▶ **Required actions**
#1 Please reproduce the passage of the entertainment industry essay from "I didn’t.  Mostly, because" to "fiction.  Kill me.".
#2 According to the entertainment industry essay, which comics did Scott Lobdell write?

▶ **Text shown**
____________
I survived just under a full year before the agent found a real agent recruit – essentially a JD working in the mailroom that had thick enough skin and connections that could somehow show promise or connections to dear Agent who would abuse her outright while she endured and kept her eye on the prize.

Even Dear Agent, who addressed those training-to-be artist-representatives, told her minions, “You have to love it.”  Her way of saying, "Get out if you don't."

I didn’t.  Mostly, because I wasn’t much of a party girl.  I just was not there yet.  I wanted a family.  Kids.  A life that extended beyond living in the bubble of THE ENTERTAINMENT INDUSTRY. If you live in it, in LA, you know what I’m talking about.  Because there is nothing else.  People even forget about the beach and the ocean is pretty huge.

Myopia about as interesting to a writer as a being an author reading a book about a writer.  That’s like watching paint dry.  Or, like watching in real time, a real, mosquito-catching, target practice, spider web get made with eight tiny arms and legs.

Riveting?  Definitely not.  Reading a bout the entertainment industry except in reference and history is just dull.  No way around that.  Non-fiction about fiction.  Kill me.

So, my embarrassment occurred around a bit of a turning point.  I met Scott Lobdell, the writer for many, many of the X-Men comics published by Marvel.  When we met, I was finally off of high-powered talent agent’s desk and onto packaging – working with producers on ICM talent-centric packages for television.  Tom was new, and when Tom (my gay, Irish, actor boss) was new, he found many new clients.  When word gets out, that’s what happens.
____________
▶ **Data**
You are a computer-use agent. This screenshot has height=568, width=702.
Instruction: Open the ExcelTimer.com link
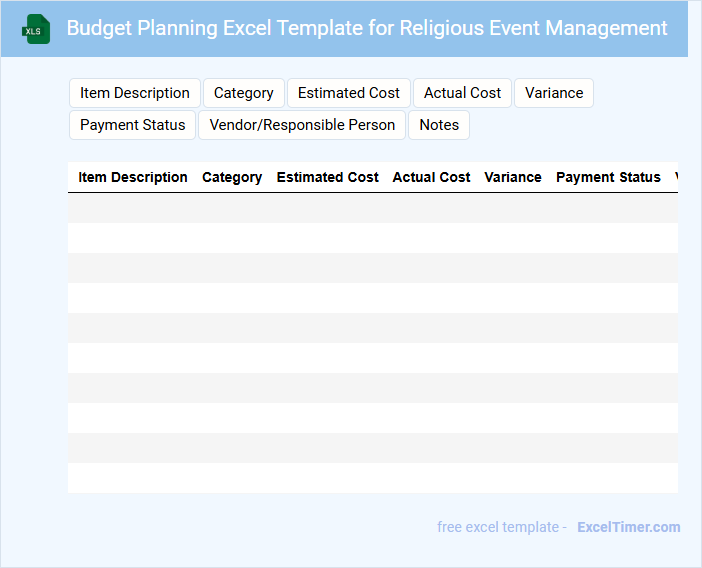point(628,527)
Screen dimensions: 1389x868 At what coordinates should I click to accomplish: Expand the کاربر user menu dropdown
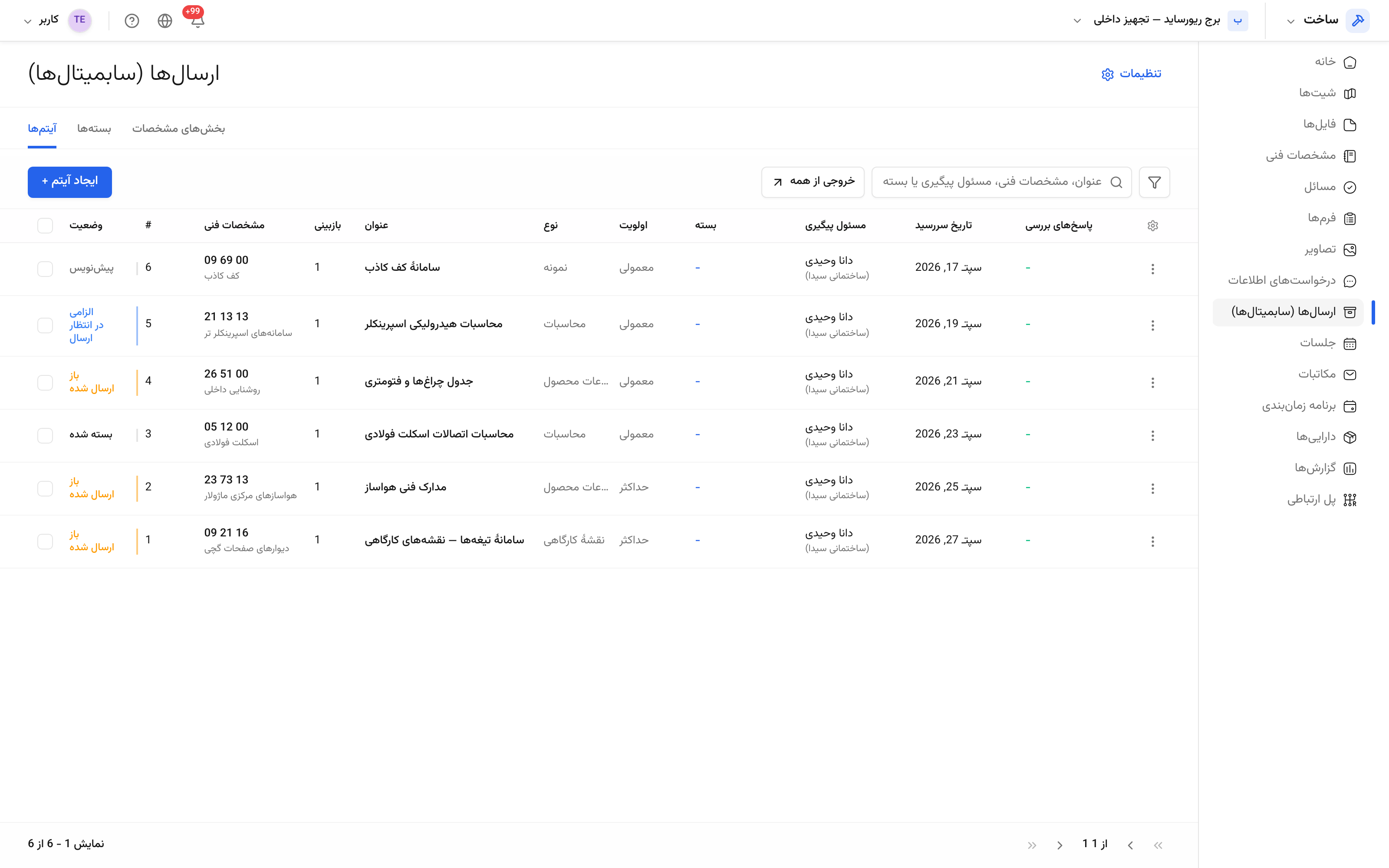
____________
▶ **Solutions to the tasks**
#1
I didn’t.  Mostly, because I wasn’t much of a party girl.  I just was not there yet.  I wanted a family.  Kids.  A life that extended beyond living in the bubble of THE ENTERTAINMENT INDUSTRY. If you live in it, in LA, you know what I’m talking about.  Because there is nothing else.  People even forget about the beach and the ocean is pretty huge.

Myopia about as interesting to a writer as a being an author reading a book about a writer.  That’s like watching paint dry.  Or, like watching in real time, a real, mosquito-catching, target practice, spider web get made with eight tiny arms and legs.

Riveting?  Definitely not.  Reading a bout the entertainment industry except in reference and history is just dull.  No way around that.  Non-fiction about fiction.  Kill me.

#2 Many of the X-Men comics published by Marvel.